One of the major difficulties of resurfacing procedures in the elbow is achieving adequate exposure, as the graft needs to be placed at 90 degrees to the joint surface. Initially, access was either by osteotomy of the medial epicondyle or by transection of medial collateral ligament, both of which were associated with significant morbidity. A more recent approach to preserve these structures has greatly improved the success of the osteochondral grafting when performed in the elbow. Advances are continuing in the treatment of end stage osteoarthritis in the elbow and we are eagerly awaiting the release of the newest iteration of an elbow replacement system which we hope will revolutionise the treatment of this debilitating condition, as has been the case with total hip replacement (THR), now considered a routine procedure in referral practice. The author’s preference is to use non-cemented implants where possible as this negates the potential risk for de-bonding of the cement from either the bone or the implant in the medium to longer term. Initially, hip replacement was only available for medium-sized dogs weighing approximately 25kg or larger; however, technology has advanced such that size is no longer a limiting factor and we have successfully performed hip replacement on a 2kg Chihuahua (Figures 2A and B) and a 90kg Caucasian Shepherd Dog (Figure 3).

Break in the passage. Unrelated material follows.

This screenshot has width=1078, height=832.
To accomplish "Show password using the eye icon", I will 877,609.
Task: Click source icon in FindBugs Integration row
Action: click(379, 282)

The UK’s first total ankle replacement has just been successfully carried out and although there are currently few indications, a handful of successful total shoulder replacements have also been performed.
Perhaps one of the most exciting advances of recent times is the use of 3D printing and the use of computer-assisted design (CAD) software for the manufacture of custom-made drill guides, cutting guides and even custom-made implants. These guides and implants are based on high-definition 3D CT scans. This technology has revolutionised the treatment of complex limb deformity cases as well as a variety of complex spinal conditions, such as a 1.09kg Chihuahua with severe atlantoaxial subluxation (Figure 4A) who received surgery with custom-made 3D-printed guides (Figures 4B and C). Figure 5 shows the images taken from CAD software which were used to plan the exact trajectories to achieve optimal bone purchase with bone stock of less than 1.5mm.
The use of these guides primarily reduces the risk for breach of the spinal canal when placing implants into the vertebral bodies. In cases of complex limb deformity, the procedures can be planned virtually, and specific cutting guides can be made to facilitate accurate limb realignment. The use of life-size 3D prints of the limb in question also facilitates preoperative contouring of implants, greatly reducing surgical time. Custom 3D implants can be manufactured in particularly complex cases.
It is an exciting time for veterinary orthopaedics and collaboration between orthopaedic and neurosurgeons has greatly improved the treatment in a variety of spinal conditions. We are currently developing the use of specific guides as a new treatment for lumbosacral foraminal stenosis which involves making a precise iliac osteotomy with subsequent reduction using custom 3D-printed guides. It is also pleasing that the collaboration between human and veterinary orthopaedic surgeons is increasing all the time and the use of instruments using lasers to aid precise osteotomies is an exciting thought for the future.